Unsedated infant lung function measures of tidal breathing, MBW, and eNO are feasible in a semi-rural African setting

Authors:
Gray DM, Willemse L, Alberts A, Simpson S, Sly PD, Hall GL, Zar HJ

Authors notes:
Pediatric Pulmonology. 2014;50(1):49-54

Keywords:
Paediatric, Respiratory function test, South Africa

Abstract:
The burden of childhood respiratory illness is large in low and middle income countries (LMICs).

Infant lung function (ILF) testing may provide useful information about lung growth and susceptibility to respiratory disease. +

However, ILF has not been widely available in LMICs settings where the greatest burden of childhood respiratory disease occurs.

This study aimed to implement and evaluate a pilot study of ILF testing in a semi-rural setting in South Africa.

Twenty infants, mean age of 7.7 weeks were tested; 8 (40%) were Black African and 12 (60%) were mixed race.

Five (25%) infants were preterm.

There were 19 (95%) successful TBFVL and NO tests and 18 (90%) successful MBW tests.

The mean tidal volume was 30.5 ml, respiratory rate 50.2 breaths per minute, and eNO 10.4 ppb.

The mean MBW measures were: functional residual capacity 71 ml and the lung clearance index 7.6.

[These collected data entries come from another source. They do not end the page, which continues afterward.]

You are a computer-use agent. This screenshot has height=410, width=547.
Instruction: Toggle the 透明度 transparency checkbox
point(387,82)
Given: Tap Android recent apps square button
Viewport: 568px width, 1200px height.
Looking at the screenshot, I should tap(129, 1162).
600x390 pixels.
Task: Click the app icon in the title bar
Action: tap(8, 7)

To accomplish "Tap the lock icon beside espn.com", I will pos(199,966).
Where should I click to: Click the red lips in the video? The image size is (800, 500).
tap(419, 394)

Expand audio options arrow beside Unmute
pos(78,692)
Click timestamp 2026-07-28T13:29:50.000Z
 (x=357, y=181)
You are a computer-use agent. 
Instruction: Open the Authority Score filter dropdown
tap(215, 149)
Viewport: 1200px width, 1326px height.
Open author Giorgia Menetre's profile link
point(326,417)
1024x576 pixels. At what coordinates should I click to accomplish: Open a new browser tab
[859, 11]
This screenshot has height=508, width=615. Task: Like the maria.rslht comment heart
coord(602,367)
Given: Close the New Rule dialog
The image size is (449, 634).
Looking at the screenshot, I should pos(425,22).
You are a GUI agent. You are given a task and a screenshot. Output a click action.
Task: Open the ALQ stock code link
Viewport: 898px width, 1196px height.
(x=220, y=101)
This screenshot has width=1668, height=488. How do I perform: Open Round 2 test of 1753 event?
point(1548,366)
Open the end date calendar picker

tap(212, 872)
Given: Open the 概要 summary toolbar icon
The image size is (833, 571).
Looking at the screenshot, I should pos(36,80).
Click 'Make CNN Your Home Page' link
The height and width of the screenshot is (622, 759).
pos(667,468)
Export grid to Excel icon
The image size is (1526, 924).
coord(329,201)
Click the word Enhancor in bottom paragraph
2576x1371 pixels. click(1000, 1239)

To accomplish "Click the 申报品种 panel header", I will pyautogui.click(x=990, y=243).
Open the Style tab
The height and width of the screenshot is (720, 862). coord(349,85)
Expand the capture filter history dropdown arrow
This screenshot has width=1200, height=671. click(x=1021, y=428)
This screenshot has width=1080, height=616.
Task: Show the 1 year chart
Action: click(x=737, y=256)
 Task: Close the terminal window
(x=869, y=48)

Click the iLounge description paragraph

The intra-subject coefficient of variations (CV) of lung function measures were similar to published normative data for Caucasian European infants.

In this study we demonstrate that unsedated infant lung function measures of tidal breathing, MBW, and eNO are feasible in a semi-rural African setting with rates comparable to those reported from high income countries.